• Requirements:
1/ Retype the passage about Jan K Coetzee's bookworks word for word, starting with "The bookwork ‘Dominium" and going on through "is very good.".
2/ Extend the passage about Jan K Coetzee's bookworks, picking up right after its final sentence.

• Text excerpt:

· · ·

In February 2019, a collection of 60 bookworks by the sociologist-artist Jan K Coetzee was exhibited in Everard Read Gallery’s CIRCA. The bookworks bring sculpted and found objects into a dialogue with old books to reflect something of the wider social, cultural and historical structures and refrains of our times. The full collection is featured in Coetzee’s book ‘Books & Bones & Other Things’ (SUN PRESS 2018).

The bookwork ‘Dominium and Control’ is from this collection. The work consists of two life-size human skulls carved from Wild Olive and connected by a chain. The skulls are on a copy of Robert Bellarmine of Politianus’s ‘Explanatio in Psalmos’, printed by Thomas Bettinelli in Venice in 1759. Bellarmine was a Cardinal of the Roman Catholic Church and a member of the Jesuit Society. Positioned on the book are four Portuguese coins from the 19th Century and an antique crucifix. Bellarmine’s ‘Explanatio in Psalmos’ is 38.5cm long, 25.5cm wide and 4cm thick. The book consists of 443 pages and is bound in brown leather with golden embellishment on the spine. The condition of the book is very good.

· · ·

• Information shown:
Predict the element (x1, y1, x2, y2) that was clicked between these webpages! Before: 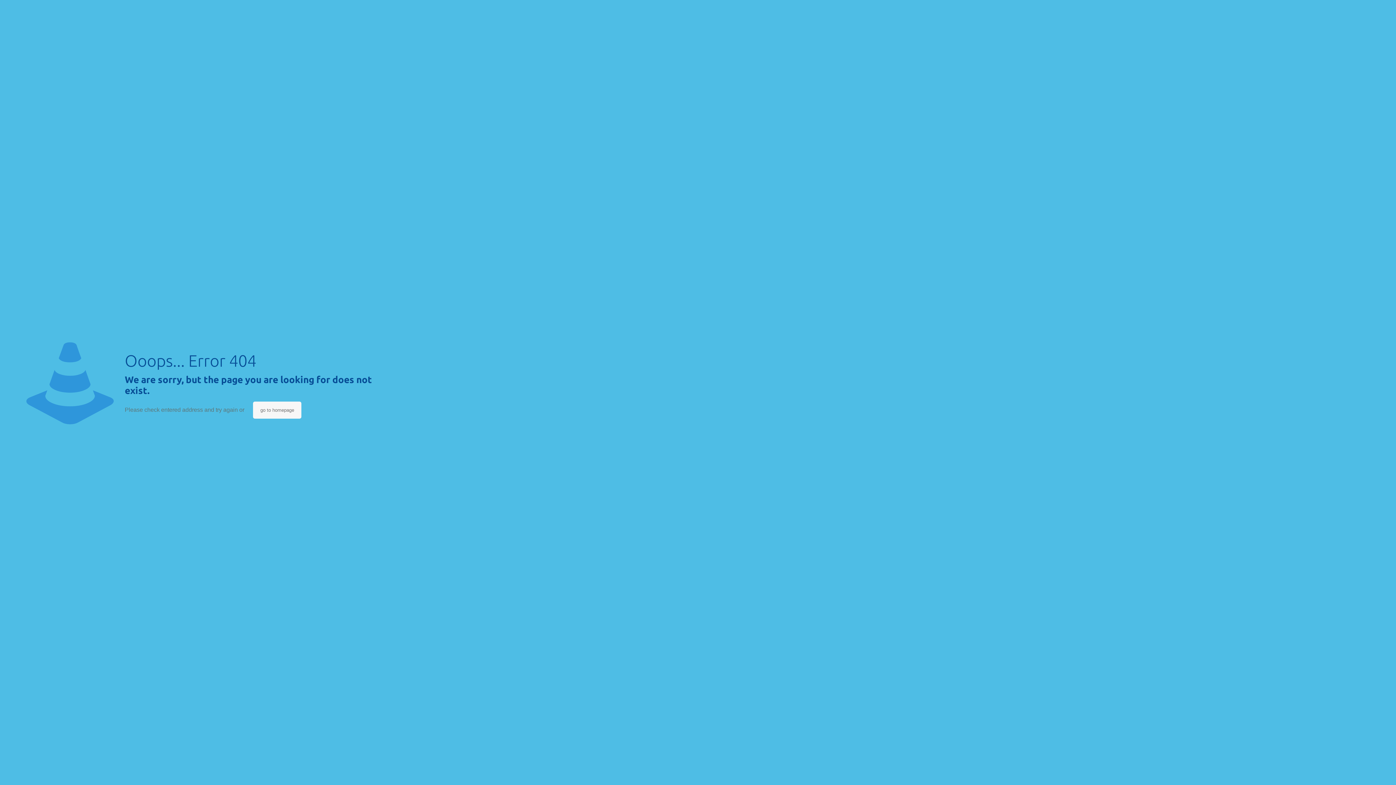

· · ·

• Expected results:
1/
The bookwork ‘Dominium and Control’ is from this collection. The work consists of two life-size human skulls carved from Wild Olive and connected by a chain. The skulls are on a copy of Robert Bellarmine of Politianus’s ‘Explanatio in Psalmos’, printed by Thomas Bettinelli in Venice in 1759. Bellarmine was a Cardinal of the Roman Catholic Church and a member of the Jesuit Society. Positioned on the book are four Portuguese coins from the 19th Century and an antique crucifix. Bellarmine’s ‘Explanatio in Psalmos’ is 38.5cm long, 25.5cm wide and 4cm thick. The book consists of 443 pages and is bound in brown leather with golden embellishment on the spine. The condition of the book is very good.

2/
The bookwork is contained in an acrylic museum case in which a stained glass panel of a sailing ship is mounted. The ship depicted on the stained glass panel is a typical example of sailing ships used in the heyday of early colonialism and imperialism of the 17th and 18th Centuries. With colonialism and exploitation runs the slave trade and forced labour. Trading in African slaves began with Portuguese, and some Spanish, traders taking African slaves to their new-found American colonies. British pirates joined in and the British were given the right to sell slaves in the Spanish Empire after the Treaty of Utrecht in 1714.

The stained glass panel refers to sailing ships as the most important vehicle of imperialist trade and exploitation. The skulls carved from indigenous wood from Africa depict the human tragedy of slavery – fueled by the obsession with profit and wealth, as referred to by the presence of coins in the installation. The coupling of a lighter and darker skull depict the lasting damage done to race and intergroup relations as a result of slavery. The crucifix reminds us of the ever-present involvement of Christian religion in colonialism and imperialism.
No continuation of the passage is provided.